▶ **EXCERPT TO READ**:
I propose that attributes are not part of a class'
(or any other object's) value and that a class object
has no value.


That is the first choice of the either/or choice above.  It is okay as 
long as it is understood that 'value' is being used in a restrictive sense.


Here is one reason I have not adopted it yet (and I need to make a 
choice for the algorithm book I am writing).  Consider a(b).  This means 
'call a with argument b'.  I would rather say 'the value of a is what it 
does with b (for all possible b), which is to say, the mapping it 
implements', than to explain calling in terms of an 
implementation-dependent, essentially private, attribute structure.


So I am thinking I may go with
class: determines universe of possible values of instances and (with 
superclasses) functions such instances can work with.  'Functions' 
includes all types of syntactic expressions.

value: determine specific result when used as argument in functions

Terry Jan Reedy

--
http://mail.python.org/mailman/listinfo/python-list


Re: Official definition of call-by-value (Re: Finding the instance reference...)

▶ **REQUIREMENT**:
From the passage on Python values and classes, return the stretch from "value: determine specific" through "the instance reference...)", word for word. Use only the passage on Python values and classes.

▶ **DATA EXTRACT**:
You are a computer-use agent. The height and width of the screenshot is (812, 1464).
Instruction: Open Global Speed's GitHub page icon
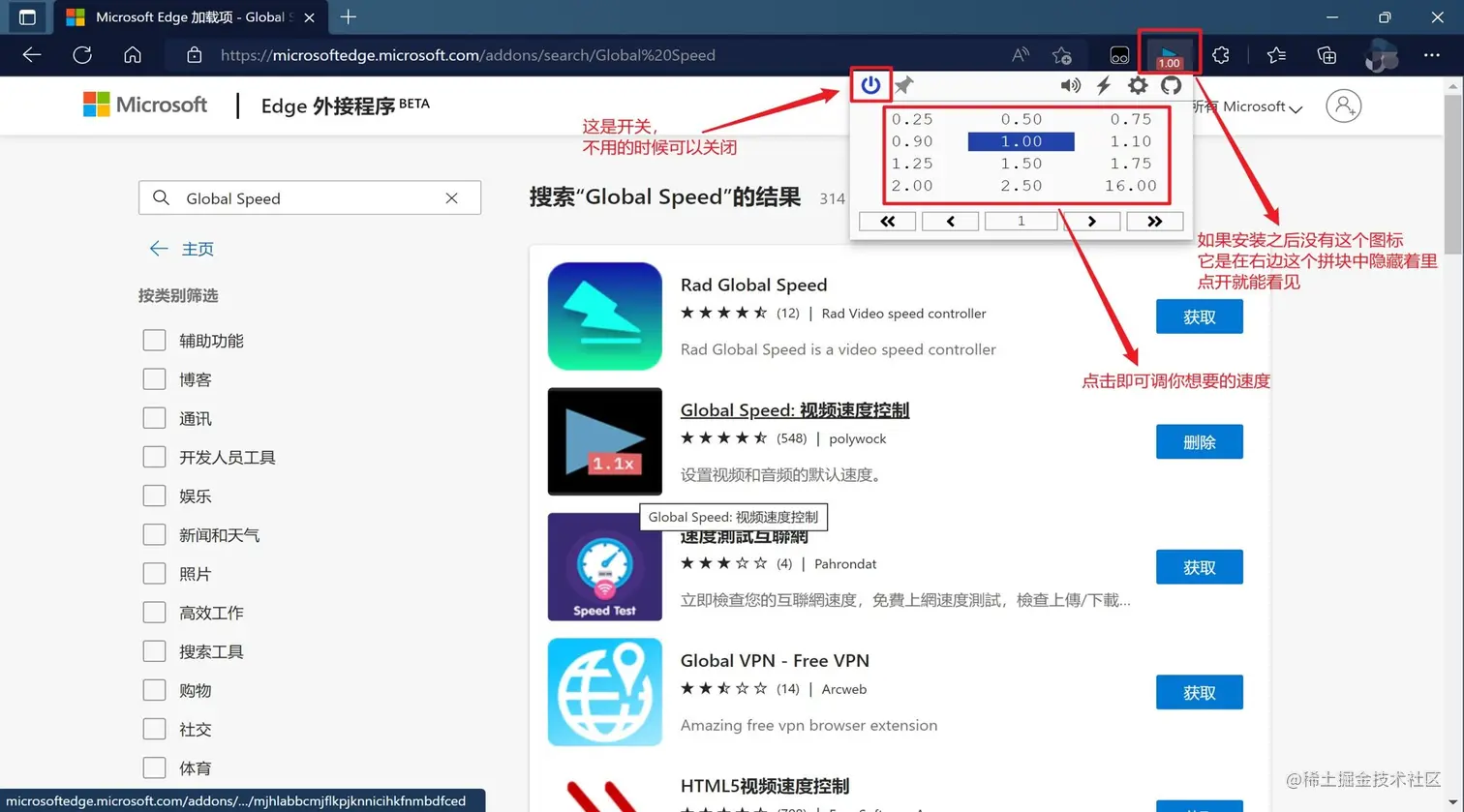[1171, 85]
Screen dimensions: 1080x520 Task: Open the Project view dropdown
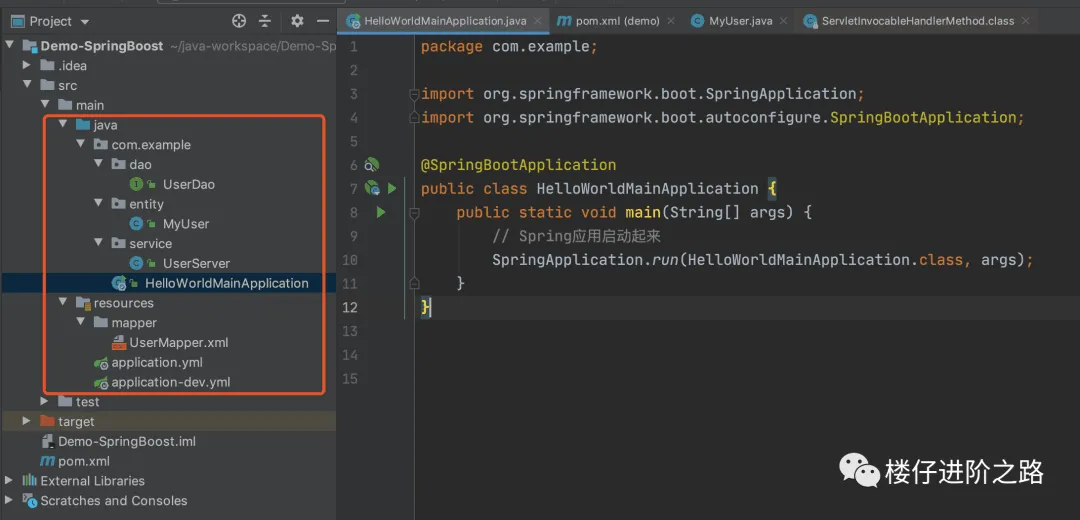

▶ **TASK OUTPUT**:
value: determine specific result when used as argument in functions

Terry Jan Reedy

--
http://mail.python.org/mailman/listinfo/python-list


Re: Official definition of call-by-value (Re: Finding the instance reference...)